| Task instructions |
Rewrite the data with every occurrence of "cookies" replaced by "traceurs" and nothing else changed. Leave the pictures out of your answer.

| Entries provided |
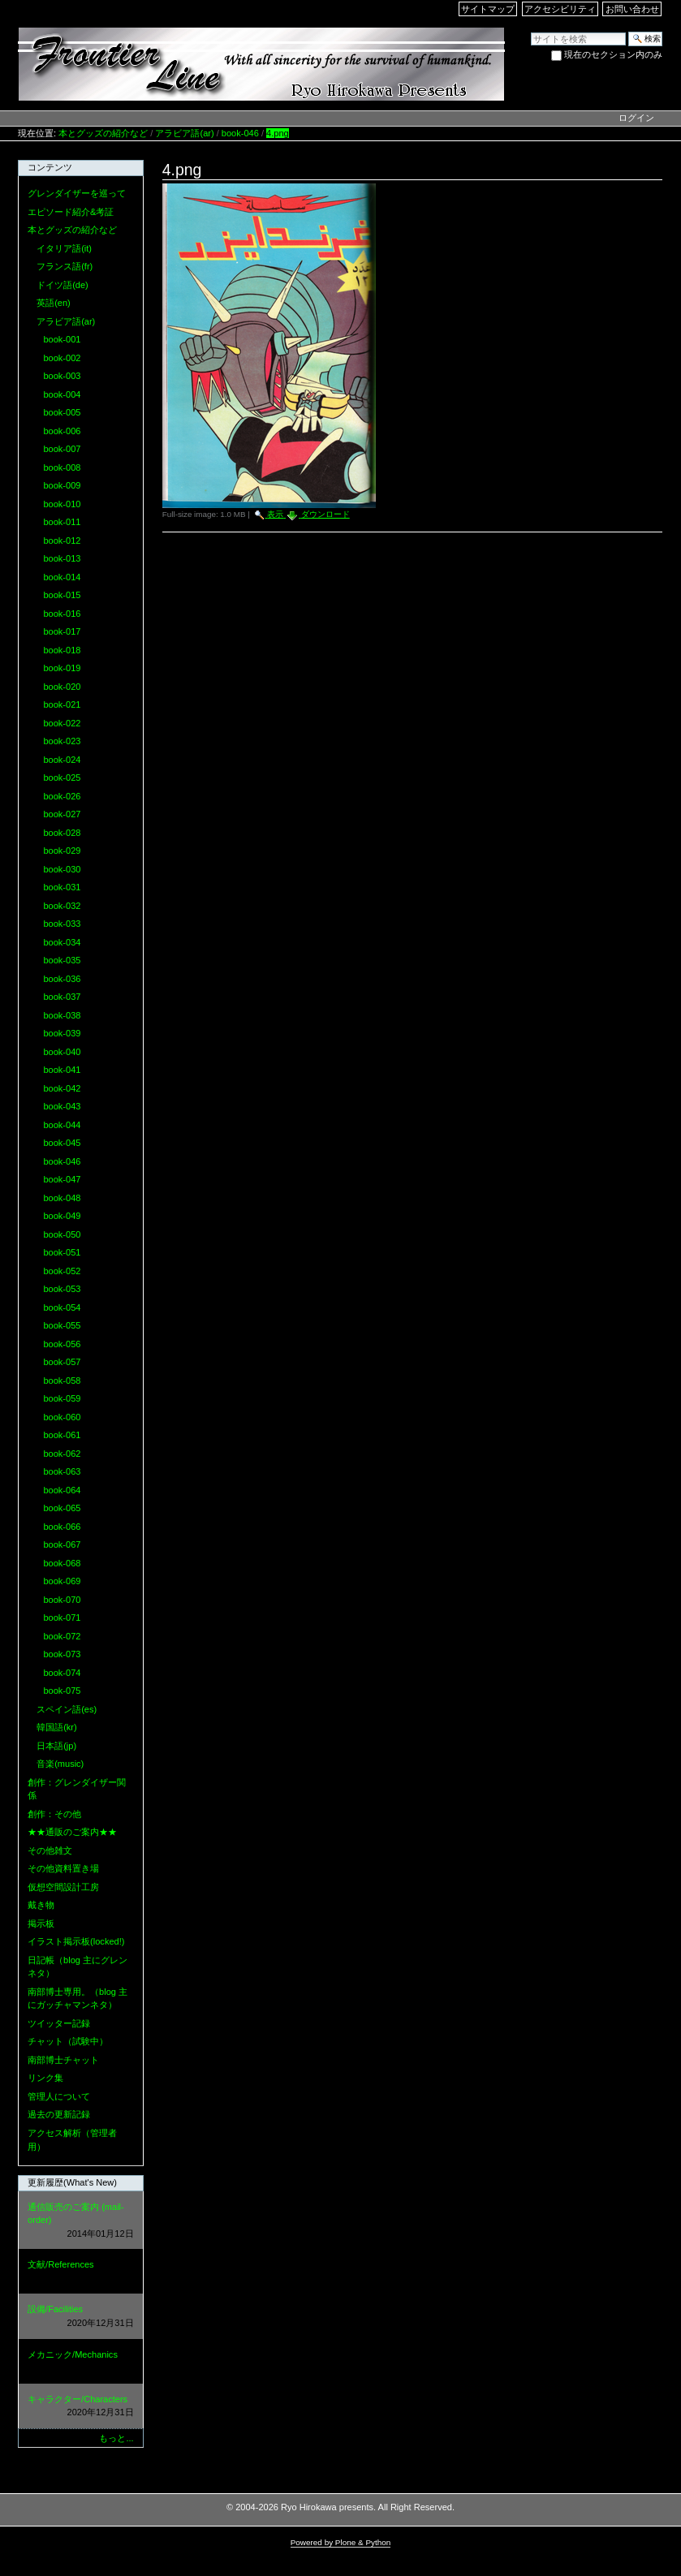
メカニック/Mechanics (80, 2362)
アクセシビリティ (560, 9)
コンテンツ (50, 167)
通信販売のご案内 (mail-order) (80, 2221)
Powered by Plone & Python (341, 2542)
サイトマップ (488, 9)
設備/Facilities (80, 2316)
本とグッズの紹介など (103, 133)
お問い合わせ (632, 9)
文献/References (80, 2272)
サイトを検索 (530, 31)
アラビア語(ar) (184, 133)
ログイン (636, 118)
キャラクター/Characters (80, 2406)
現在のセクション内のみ (613, 54)
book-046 (240, 133)
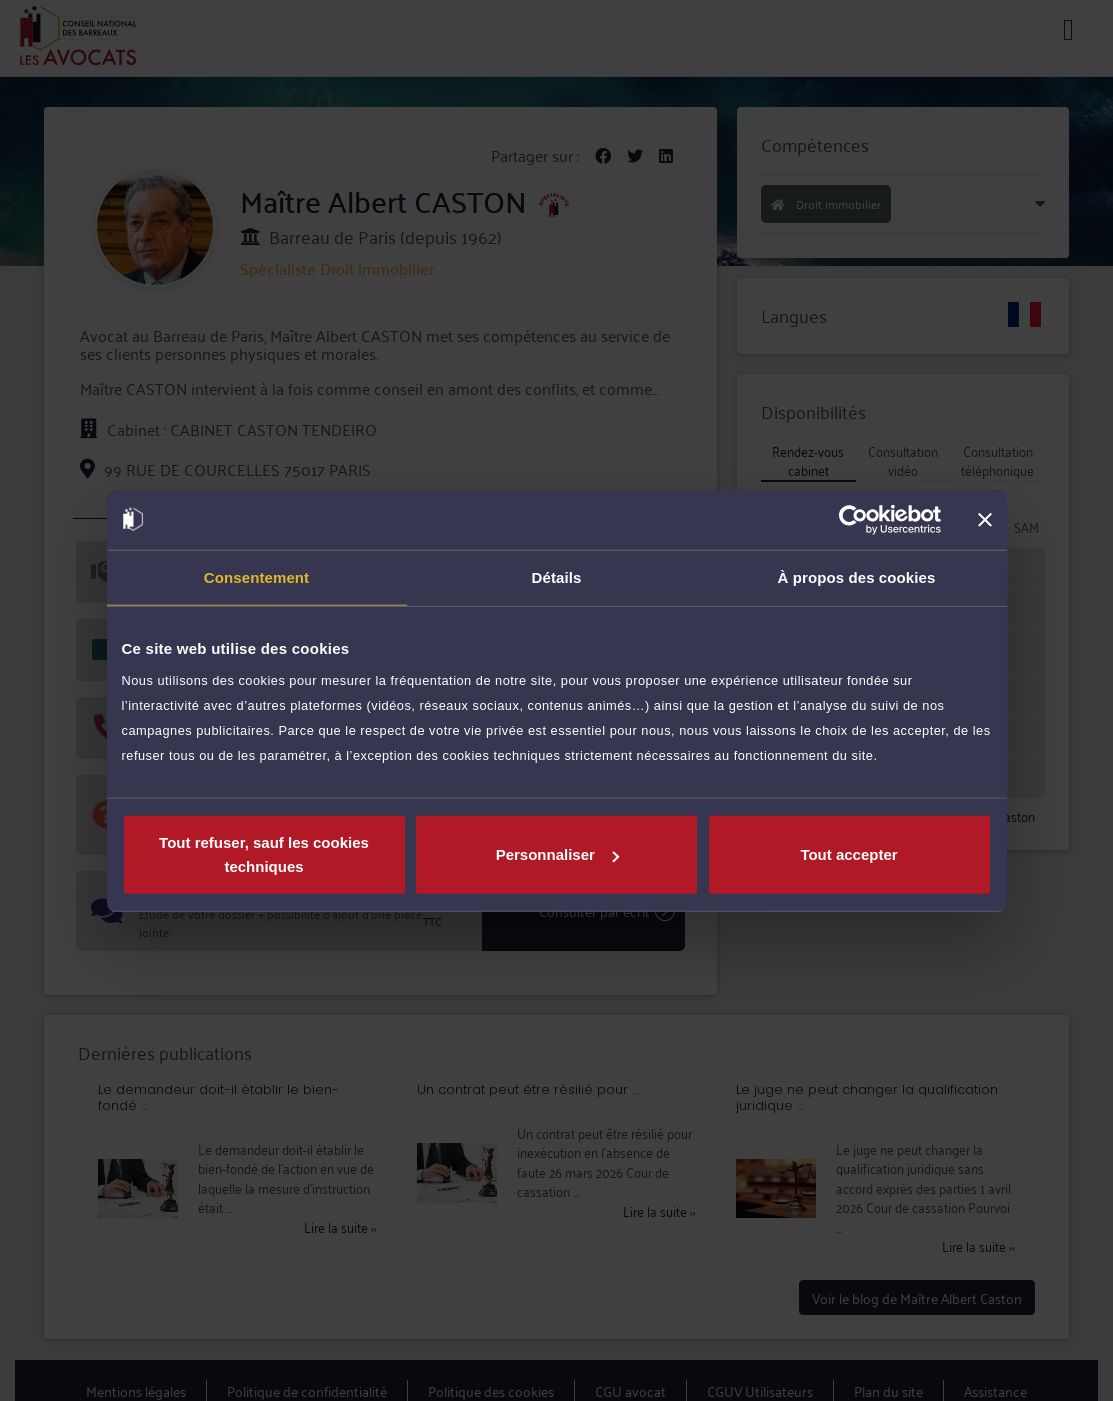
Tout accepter (848, 854)
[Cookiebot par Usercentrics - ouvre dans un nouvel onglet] (853, 519)
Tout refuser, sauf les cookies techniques (264, 854)
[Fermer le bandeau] (985, 519)
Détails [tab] (557, 576)
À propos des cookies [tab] (857, 576)
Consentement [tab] (256, 576)
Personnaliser (557, 854)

| Solution for this problem |
メカニック/Mechanics (80, 2362)
アクセシビリティ (560, 9)
コンテンツ (50, 167)
通信販売のご案内 (mail-order) (80, 2221)
Powered by Plone & Python (341, 2542)
サイトマップ (488, 9)
設備/Facilities (80, 2316)
本とグッズの紹介など (103, 133)
お問い合わせ (632, 9)
文献/References (80, 2272)
サイトを検索 (530, 31)
アラビア語(ar) (184, 133)
ログイン (636, 118)
キャラクター/Characters (80, 2406)
現在のセクション内のみ (613, 54)
book-046 (240, 133)
Tout accepter (848, 854)
[Cookiebot par Usercentrics - ouvre dans un nouvel onglet] (853, 519)
Tout refuser, sauf les traceurs techniques (264, 854)
[Fermer le bandeau] (985, 519)
Détails [tab] (557, 576)
À propos des traceurs [tab] (857, 576)
Consentement [tab] (256, 576)
Personnaliser (557, 854)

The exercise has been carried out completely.